By Satender Saroha, Video Engineering
Virtual reality (VR) 360° videos are the next frontier of how we engage with and consume content. Unlike a traditional scenario in which a person views a screen in front of them, VR places the user inside an immersive experience. A viewer is “in” the story, and not on the sidelines as an observer.
Ivan Sutherland, widely regarded as the father of computer graphics, laid out the vision for virtual reality in his famous speech, “Ultimate Display” in 1965 . In that he said, “You shouldn’t think of a computer screen as a way to display information, but rather as a window into a virtual world that could eventually look real, sound real, move real, interact real, and feel real.”
Over the years, significant advancements have been made to bring reality closer to that vision. With the advent of headgear capable of rendering 3D spatial audio and video, realistic sound and visuals can be virtually reproduced, delivering immersive experiences to consumers.
When it comes to entertainment and sports, streaming in VR has become the new 4K HEVC/UHD of 2016. This has been accelerated by the release of new camera capture hardware like GoPro and streaming capabilities such as 360° video streaming from Facebook and YouTube. Yahoo streams lots of engaging sports, finance, news, and entertainment video content to tens of millions of users. The opportunity to produce and stream such content in 360° VR opens a unique opportunity to Yahoo to offer new types of engagement, and bring the users a sense of depth and visceral presence.
While this is not an experience that is live in product, it is an area we are actively exploring. In this blog post, we take a look at what’s involved in building an end-to-end VR streaming workflow for both Live and Video on Demand (VOD). Our experiments and research goes from camera rig setup, to video stitching, to encoding, to the eventual rendering of videos on video players on desktop and VR headsets. We also discuss challenges yet to be solved and the opportunities they present in streaming VR.
1. The Workflow
Yahoo’s video platform has a workflow that is used internally to enable streaming to an audience of tens of millions with the click of a few buttons. During experimentation, we enhanced this same proven platform and set of APIs to build a complete 360°/VR experience. The diagram below shows the end-to-end workflow for streaming 360°/VR that we built on Yahoo’s video platform.
1.1. Capturing 360° video
In order to capture a virtual reality video, you need access to a 360°-capable video camera.

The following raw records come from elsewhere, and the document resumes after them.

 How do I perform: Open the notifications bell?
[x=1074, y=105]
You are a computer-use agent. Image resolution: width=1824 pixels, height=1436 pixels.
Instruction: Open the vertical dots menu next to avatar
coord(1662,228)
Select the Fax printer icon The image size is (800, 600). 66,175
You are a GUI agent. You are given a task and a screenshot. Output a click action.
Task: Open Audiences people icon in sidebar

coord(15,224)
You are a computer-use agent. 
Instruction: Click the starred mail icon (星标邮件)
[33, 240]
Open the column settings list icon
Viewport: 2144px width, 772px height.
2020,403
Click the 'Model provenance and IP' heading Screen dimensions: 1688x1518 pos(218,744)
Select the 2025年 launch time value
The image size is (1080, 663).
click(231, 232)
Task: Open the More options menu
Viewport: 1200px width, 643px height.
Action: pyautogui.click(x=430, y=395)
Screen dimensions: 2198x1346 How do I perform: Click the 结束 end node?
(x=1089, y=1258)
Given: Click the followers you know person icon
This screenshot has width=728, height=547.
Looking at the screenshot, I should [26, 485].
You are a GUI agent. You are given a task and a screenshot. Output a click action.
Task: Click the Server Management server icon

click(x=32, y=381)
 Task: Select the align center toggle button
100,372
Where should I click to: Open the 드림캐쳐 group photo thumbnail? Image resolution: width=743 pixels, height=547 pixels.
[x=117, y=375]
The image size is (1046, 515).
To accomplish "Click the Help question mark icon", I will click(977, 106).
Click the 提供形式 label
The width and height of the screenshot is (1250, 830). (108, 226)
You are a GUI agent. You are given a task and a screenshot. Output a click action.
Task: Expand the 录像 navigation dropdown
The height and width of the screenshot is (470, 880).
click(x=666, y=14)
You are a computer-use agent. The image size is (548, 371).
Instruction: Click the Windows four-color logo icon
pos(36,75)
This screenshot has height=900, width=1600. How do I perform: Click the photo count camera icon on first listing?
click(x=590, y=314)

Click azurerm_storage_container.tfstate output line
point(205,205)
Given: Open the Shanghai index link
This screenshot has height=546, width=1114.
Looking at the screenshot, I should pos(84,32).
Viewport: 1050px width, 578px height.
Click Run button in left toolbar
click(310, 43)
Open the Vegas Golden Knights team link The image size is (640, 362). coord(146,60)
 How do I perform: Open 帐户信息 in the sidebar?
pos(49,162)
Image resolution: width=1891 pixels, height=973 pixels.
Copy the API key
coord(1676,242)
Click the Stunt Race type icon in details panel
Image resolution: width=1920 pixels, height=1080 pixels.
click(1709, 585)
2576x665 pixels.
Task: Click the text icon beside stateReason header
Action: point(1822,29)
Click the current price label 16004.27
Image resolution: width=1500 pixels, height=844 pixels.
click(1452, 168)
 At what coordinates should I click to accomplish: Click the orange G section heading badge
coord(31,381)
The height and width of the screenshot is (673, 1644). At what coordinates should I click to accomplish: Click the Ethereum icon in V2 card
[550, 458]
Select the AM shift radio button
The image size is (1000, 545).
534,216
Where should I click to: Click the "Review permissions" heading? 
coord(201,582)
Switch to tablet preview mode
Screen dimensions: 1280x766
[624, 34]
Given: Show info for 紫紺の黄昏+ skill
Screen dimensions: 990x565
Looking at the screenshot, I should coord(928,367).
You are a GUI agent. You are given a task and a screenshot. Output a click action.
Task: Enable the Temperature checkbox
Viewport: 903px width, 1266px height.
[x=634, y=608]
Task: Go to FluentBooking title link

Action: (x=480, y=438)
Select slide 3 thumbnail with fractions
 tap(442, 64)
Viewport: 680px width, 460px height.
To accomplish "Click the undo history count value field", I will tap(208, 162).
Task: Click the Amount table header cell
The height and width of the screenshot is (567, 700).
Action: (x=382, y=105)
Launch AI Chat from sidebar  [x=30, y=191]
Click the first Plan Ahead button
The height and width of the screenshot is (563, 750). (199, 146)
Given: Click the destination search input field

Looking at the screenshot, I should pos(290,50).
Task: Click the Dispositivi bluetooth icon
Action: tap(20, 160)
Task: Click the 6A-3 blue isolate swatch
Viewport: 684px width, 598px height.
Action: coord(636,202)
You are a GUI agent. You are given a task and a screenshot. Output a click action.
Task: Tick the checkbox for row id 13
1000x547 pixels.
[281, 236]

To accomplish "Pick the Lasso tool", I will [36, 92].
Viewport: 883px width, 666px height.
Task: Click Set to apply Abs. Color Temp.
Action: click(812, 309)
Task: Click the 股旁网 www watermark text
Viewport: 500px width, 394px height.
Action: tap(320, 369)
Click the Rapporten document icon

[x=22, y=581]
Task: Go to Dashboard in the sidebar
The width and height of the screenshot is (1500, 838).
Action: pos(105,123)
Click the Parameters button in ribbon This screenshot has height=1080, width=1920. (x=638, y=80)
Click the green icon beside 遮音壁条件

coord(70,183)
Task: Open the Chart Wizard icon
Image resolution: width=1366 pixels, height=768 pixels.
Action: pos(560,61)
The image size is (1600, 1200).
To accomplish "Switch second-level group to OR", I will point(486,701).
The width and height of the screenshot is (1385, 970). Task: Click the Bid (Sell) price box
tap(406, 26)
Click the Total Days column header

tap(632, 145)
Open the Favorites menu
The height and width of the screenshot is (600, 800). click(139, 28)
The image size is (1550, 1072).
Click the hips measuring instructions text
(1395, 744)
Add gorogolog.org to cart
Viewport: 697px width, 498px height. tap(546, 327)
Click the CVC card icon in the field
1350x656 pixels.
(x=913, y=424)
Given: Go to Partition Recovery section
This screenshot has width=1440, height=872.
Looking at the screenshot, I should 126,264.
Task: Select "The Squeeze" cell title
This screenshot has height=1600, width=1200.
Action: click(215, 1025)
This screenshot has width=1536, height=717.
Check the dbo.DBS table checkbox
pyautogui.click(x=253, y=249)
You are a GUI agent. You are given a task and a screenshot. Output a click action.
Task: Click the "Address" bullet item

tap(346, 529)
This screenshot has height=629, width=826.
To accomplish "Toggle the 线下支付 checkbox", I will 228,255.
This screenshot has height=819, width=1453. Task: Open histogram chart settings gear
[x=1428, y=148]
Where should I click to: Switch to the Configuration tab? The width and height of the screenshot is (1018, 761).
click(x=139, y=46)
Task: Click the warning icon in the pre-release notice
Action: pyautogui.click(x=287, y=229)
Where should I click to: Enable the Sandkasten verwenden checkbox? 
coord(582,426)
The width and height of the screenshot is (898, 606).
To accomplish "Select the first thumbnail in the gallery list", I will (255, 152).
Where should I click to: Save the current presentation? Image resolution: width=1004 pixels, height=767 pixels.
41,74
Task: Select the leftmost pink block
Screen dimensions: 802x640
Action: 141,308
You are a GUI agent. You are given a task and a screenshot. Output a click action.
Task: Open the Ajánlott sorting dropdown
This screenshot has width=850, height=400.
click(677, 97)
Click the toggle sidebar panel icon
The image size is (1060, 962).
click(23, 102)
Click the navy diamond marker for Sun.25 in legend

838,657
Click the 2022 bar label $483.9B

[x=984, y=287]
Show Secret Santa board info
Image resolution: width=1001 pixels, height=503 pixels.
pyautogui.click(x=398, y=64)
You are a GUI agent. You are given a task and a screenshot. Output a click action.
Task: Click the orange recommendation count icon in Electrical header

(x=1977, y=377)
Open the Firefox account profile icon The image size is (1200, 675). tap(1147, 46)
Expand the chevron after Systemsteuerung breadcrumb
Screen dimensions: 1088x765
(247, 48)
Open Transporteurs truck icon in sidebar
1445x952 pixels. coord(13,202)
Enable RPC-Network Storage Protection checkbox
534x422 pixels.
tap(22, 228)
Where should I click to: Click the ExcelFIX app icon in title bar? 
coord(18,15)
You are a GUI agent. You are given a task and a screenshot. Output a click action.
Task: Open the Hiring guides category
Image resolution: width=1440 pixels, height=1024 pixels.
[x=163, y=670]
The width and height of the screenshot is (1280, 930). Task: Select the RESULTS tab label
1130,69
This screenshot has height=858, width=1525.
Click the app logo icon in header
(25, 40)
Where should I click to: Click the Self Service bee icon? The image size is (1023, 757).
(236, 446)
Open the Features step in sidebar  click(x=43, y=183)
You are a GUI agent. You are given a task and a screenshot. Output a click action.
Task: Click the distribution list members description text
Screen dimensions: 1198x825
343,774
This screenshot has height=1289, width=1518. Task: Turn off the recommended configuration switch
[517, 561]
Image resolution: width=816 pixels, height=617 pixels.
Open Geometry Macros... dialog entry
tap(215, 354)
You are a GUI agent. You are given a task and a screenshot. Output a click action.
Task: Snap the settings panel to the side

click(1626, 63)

Such a camera uses either fish-eye lenses or has an array of wide-angle lenses to collectively cover a 360 (θ) by 180 (ϕ) sphere as shown below.
Though it sounds simple, there is a real challenge in capturing a scene in 3D 360° as most of the 360° video cameras offer only 2D 360° video capture.
In initial experiments, we tried capturing 3D video using two cameras side-by-side, for left and right eyes and arranging them in a spherical shape. However this required too many cameras – instead we use view interpolation in the stitching step to create virtual cameras.
Another important consideration with 360° video is the number of axes the camera is capturing video with. In traditional 360° video that is captured using only a single-axis (what we refer as horizontal video), a user can turn their head from left to right. But this setup of cameras does not support a user tilting their head at 90°.
To achieve true 3D in our setup, we went with 6-12 GoPro cameras having 120° field of view (FOV) arranged in a ring, and an additional camera each on top and bottom, with each one outputting 2.7K at 30 FPS.
1.2. Stitching 360° video
Because a 360° view is a spherical video, the surface of this sphere needs to be projected onto a planar surface in 2D so that video encoders can process it. There are two popular layouts:
Equirectangular layout: This is the most widely-used format in computer graphics to represent spherical surfaces in a rectangular form with an aspect ratio of 2:1. This format has redundant information at the poles which means some pixels are over-represented, introducing distortions at the poles compared to the equator (as can be seen in the equirectangular mapping of the sphere below).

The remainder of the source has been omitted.